23 Wat ik u hierover al eerder heb verteld, heb ik van de Here ontvangen. In de nacht dat de Here Jezus werd verraden, nam Hij een brood, 24 dankte God ervoor en zei: ‘Dit is mijn lichaam, dat Ik voor u geef. Eet het geregeld als een herinnering aan Mij.’ 25 Na het eten nam Hij ook de beker en zei: ‘Deze beker is het nieuwe verbond, dat wordt bekrachtigd met mijn bloed. Drink die geregeld als een herinnering aan Mij.’ 26 Want telkens als u van dit brood eet en uit de beker drinkt, bevestigt u daarmee dat de Here gestorven is.
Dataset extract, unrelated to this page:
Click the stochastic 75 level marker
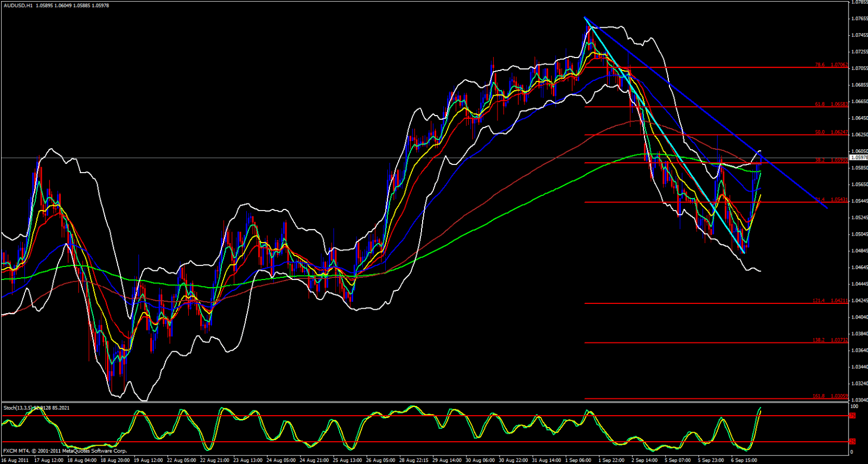Viewport: 868px width, 464px height. pos(852,416)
Doe dit tot Hij terugkomt. 27 Wie op een onwaardige manier van het brood eet en uit de beker van de Here drinkt, zondigt daarmee tegen het lichaam en het bloed van de Here.
28 Daarom moet u uzelf eerst goed onderzoeken, voordat u van het brood eet en uit de beker drinkt. 29 Want wie eet en drinkt zonder rekening te houden met de diepe betekenis van deze maaltijd, haalt Gods oordeel over zich. 30 Daarom zijn er zoveel zwakken en zieken onder u en zijn velen al gestorven. 31 Als wij onszelf rekenschap geven van wat wij doen, zal de Here ons niet bestraffen. 32 Maar als Hij ons bestraft, doet Hij dat om ons op de goede weg te leiden. Anders zouden wij met de wereld worden veroordeeld. 33 Dus, beste vrienden, als u bij elkaar komt om te eten, wacht dan op elkaar, dan kunt u samen beginnen. 34 En als iemand honger heeft, moet hij eerst thuis eten. Anders haalt u in de bijeenkomsten een oordeel over u. Er is nog het een en ander, maar dat zal ik wel regelen als ik bij u kom.